AIM OF THE TASK ::
Each line from the one containing "Click the power icon in top bar" to the end of the listing below should be repeated exactly, with no other line included.

ENTRIES SUPPLIED ::

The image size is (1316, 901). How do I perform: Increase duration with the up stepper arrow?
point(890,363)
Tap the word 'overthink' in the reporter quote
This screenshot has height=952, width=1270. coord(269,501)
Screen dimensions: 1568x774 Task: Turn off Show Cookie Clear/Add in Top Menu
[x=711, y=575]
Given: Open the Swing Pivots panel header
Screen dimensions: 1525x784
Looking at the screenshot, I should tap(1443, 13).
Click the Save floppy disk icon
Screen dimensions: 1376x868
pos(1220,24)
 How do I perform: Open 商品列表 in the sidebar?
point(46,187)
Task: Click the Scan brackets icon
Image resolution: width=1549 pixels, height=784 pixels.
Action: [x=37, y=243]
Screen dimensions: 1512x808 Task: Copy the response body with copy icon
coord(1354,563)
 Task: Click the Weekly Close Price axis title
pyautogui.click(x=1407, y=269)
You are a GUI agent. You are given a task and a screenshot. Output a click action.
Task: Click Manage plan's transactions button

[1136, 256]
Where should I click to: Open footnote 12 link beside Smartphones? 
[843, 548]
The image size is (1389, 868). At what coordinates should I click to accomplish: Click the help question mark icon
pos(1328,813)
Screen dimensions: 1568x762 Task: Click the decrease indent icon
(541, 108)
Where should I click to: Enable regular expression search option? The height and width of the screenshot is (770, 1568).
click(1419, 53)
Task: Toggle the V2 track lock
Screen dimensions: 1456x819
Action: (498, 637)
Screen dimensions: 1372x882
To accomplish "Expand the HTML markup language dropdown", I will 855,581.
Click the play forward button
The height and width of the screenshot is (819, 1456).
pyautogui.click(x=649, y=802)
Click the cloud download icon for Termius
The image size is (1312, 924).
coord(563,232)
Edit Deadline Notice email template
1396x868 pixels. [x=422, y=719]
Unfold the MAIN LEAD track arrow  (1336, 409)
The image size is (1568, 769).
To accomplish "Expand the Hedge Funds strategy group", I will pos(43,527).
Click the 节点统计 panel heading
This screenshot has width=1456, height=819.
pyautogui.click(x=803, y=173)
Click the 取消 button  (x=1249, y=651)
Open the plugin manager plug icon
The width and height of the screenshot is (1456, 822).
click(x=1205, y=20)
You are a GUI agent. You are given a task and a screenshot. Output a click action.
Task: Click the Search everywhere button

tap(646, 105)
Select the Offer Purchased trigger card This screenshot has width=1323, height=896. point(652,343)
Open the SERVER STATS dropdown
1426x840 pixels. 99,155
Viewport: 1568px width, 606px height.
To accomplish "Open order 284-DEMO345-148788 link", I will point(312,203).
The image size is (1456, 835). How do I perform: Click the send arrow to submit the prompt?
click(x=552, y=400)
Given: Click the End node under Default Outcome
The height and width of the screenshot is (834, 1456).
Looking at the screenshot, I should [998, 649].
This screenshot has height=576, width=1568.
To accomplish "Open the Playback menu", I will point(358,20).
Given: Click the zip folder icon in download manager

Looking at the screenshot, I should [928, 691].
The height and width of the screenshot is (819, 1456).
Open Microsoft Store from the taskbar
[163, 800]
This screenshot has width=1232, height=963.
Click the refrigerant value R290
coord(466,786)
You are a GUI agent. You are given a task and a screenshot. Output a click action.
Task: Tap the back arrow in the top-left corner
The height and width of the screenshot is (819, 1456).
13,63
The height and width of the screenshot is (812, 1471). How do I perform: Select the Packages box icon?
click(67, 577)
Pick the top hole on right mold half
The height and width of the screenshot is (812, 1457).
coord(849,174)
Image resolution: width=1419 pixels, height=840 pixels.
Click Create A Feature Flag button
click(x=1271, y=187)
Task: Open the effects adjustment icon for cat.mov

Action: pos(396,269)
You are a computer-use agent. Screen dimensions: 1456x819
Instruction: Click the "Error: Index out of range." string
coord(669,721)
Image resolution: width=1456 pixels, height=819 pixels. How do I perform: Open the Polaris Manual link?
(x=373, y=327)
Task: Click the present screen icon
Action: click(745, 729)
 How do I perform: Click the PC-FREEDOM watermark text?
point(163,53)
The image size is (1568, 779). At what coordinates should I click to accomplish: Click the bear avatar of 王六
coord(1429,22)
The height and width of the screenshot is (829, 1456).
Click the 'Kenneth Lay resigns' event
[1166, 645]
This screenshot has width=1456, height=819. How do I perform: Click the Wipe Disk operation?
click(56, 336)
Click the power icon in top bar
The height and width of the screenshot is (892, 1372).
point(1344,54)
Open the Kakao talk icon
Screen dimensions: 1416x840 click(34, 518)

SOLVED PROBLEM ::
Click the power icon in top bar
The height and width of the screenshot is (892, 1372).
point(1344,54)
Open the Kakao talk icon
Screen dimensions: 1416x840 click(34, 518)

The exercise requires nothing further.